Assuming that Bragg refuses to comply with the House subcommittee letter, and that the congressmen convert the letter into a subpoena, any such subpoena should be unenforceable. The letter itself lists three asserted legislative purposes: “congressional scrutiny about how public safety funds appropriated by Congress are implemented by local law-enforcement agencies”; “oversight to inform potential legislative reforms about the delineation of prosecutorial authority between federal and local officials”; and consideration of “legislative reforms to the authorities of special counsels and their relationships with other prosecuting entities.” Ostensibly in furtherance of those asserted goals, the letter seeks a broad array of confidential internal documents and communications, including those with the Department of Justice.
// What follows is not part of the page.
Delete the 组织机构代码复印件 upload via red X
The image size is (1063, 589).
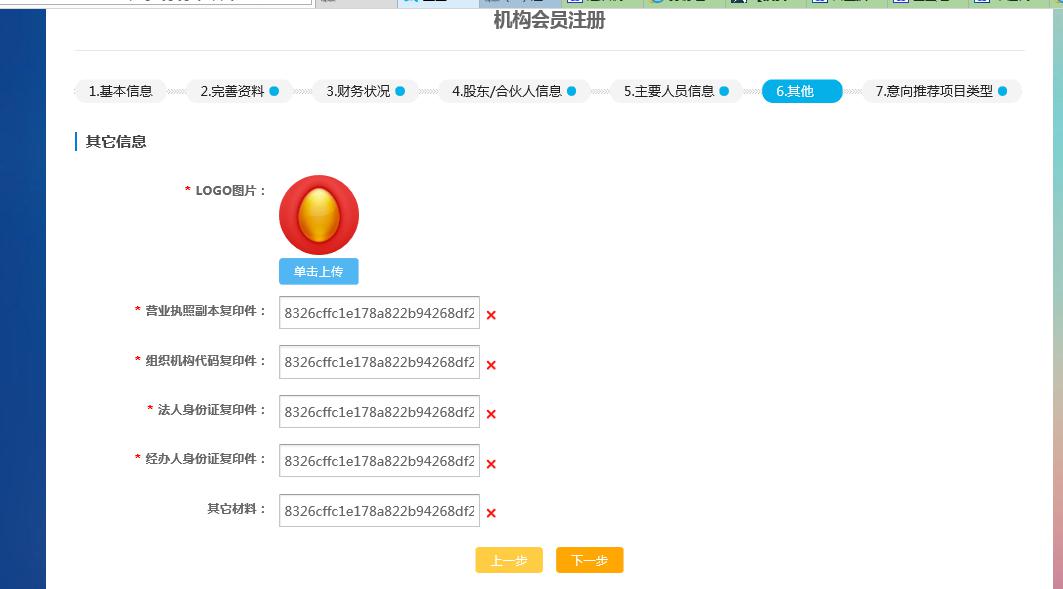[491, 365]

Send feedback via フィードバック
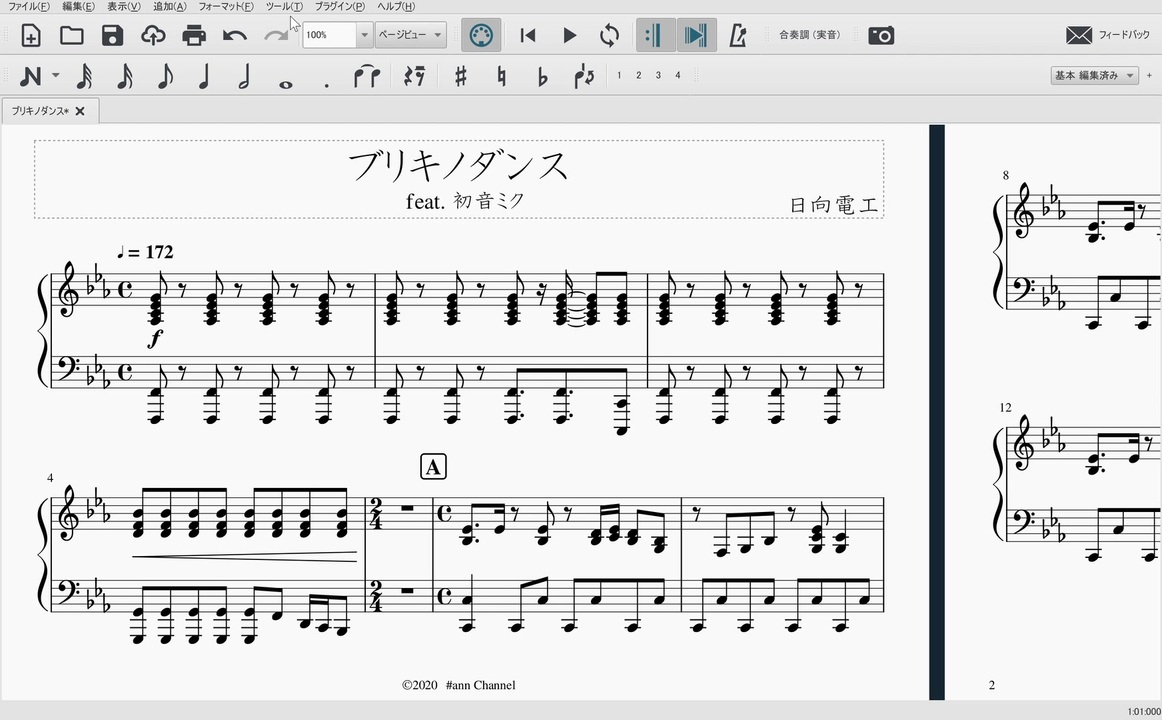click(1104, 34)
A subpoena violating that norm would disrupt the basic elements of our adversarial system of justice.
As lawyers whose experience includes decades prosecuting or defending criminal cases, we can say that compliance with such a subpoena would kneecap the Manhattan district attorney. Although the defense is entitled to extensive discovery — as they should be — neither the defense nor the public is entitled to the detailed thoughts and impressions of the lawyers investigating and prosecuting a case. A subpoena violating that norm would disrupt the basic elements of our adversarial system of justice.
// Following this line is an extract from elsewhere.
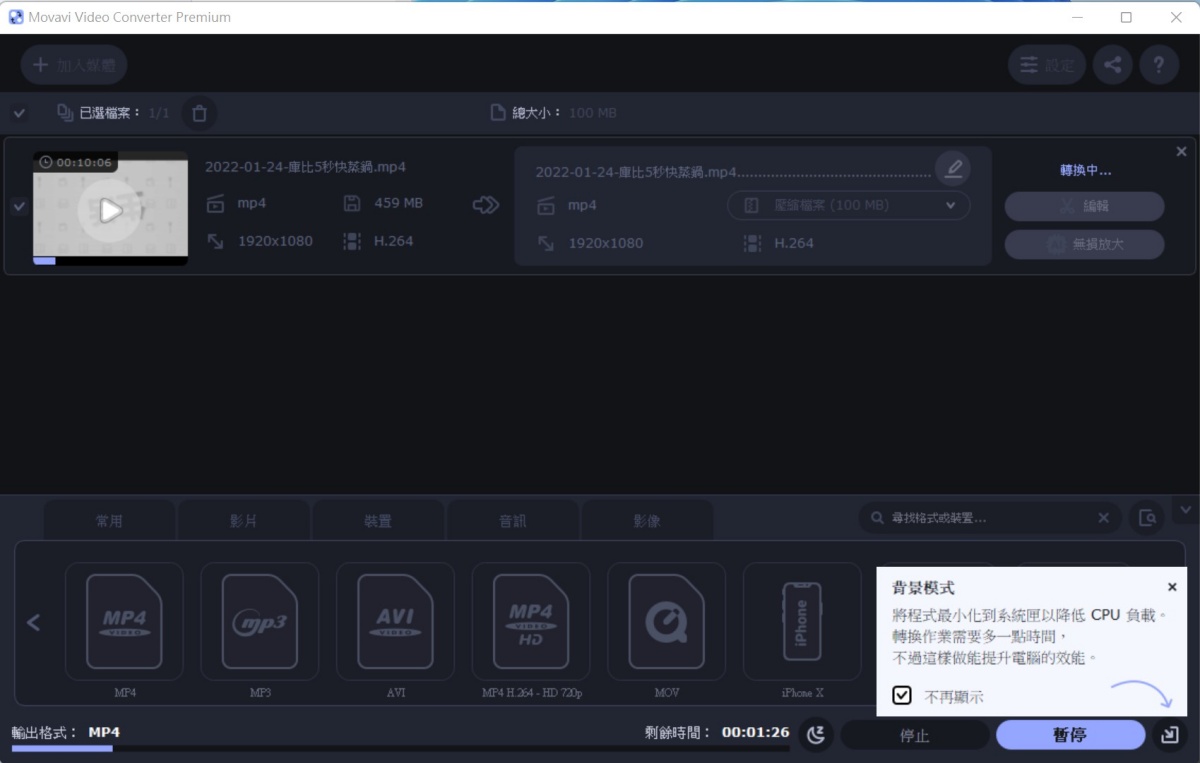The width and height of the screenshot is (1200, 763).
Task: Collapse the format panel with the chevron
Action: [x=1186, y=510]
Moreover, such a subpoena would run afoul of each of the requirements set out by the Mazars Supreme Court case. The asserted legislative purposes are plainly insufficient given the “fundamental policy against federal interference with state criminal prosecutions.” The request is far broader than necessary for any legitimate legislative purpose, as it requests a breathtaking swath of documents containing confidential and sensitive information. Rather than being supported by “detailed and substantial” evidence, it relies primarily on questionable conclusions from dubious sources. And compliance with the request would put a substantial burden on DA Bragg’s ability to pursue a good-faith prosecution with a legitimate legal basis.
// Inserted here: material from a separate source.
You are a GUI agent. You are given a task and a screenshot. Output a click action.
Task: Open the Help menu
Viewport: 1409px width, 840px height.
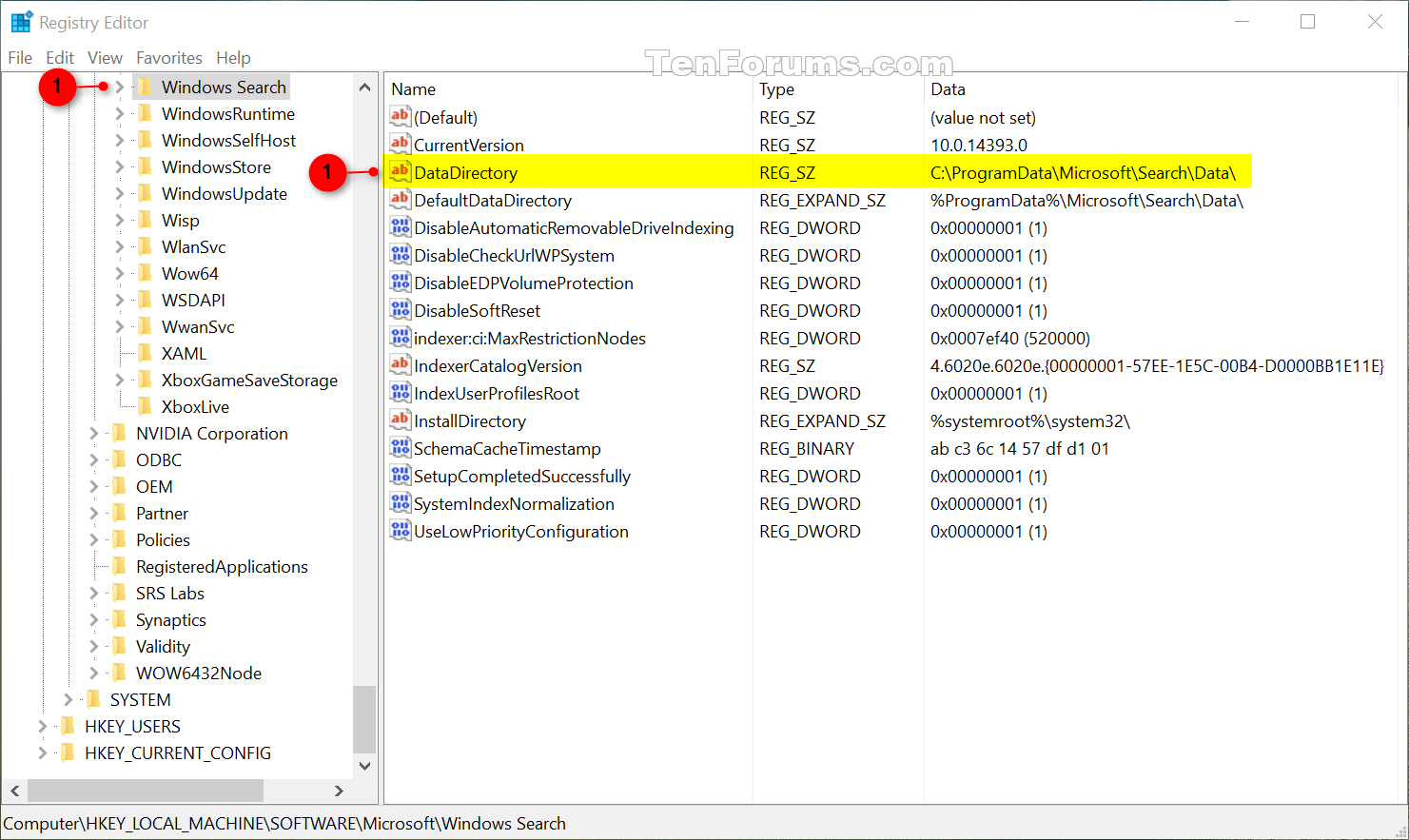click(233, 57)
If the House instead was to seek a federal prosecutor to appear before it and provide detailed testimony about a possible future indictment or pending case, the Department of Justice would never comply. It should not be different for a local district attorney.
To be clear, the House subcommittee request right now is not a subpoena. But the DA should hold firm and dare the House to subpoena and sue to enforce it. Courts cannot enforce such subpoenas if they would interfere with a state-level criminal prosecution, as is the situation here.
And we have hope that the courts will see through these congressmen’s efforts for the distracting theatrics they are. The careful balance of power between the states and the federal government — although long-debated at our nation’s founding and in the decades following — is now well-defined in all but the most extreme circumstances. This is not one.
No matter what happens in the House, however, Bragg needs to prepare for an onslaught of attempted interference. The Jordan letter was just an opening salvo, as were Trump’s recent calls for “protests” that are reminiscent of his tweets preceding the violence of Jan. 6. Fortunately, the results have so far been anemic — just like the House’s baseless demands to Bragg. And he should hold firm and proceed with his charges, come what may.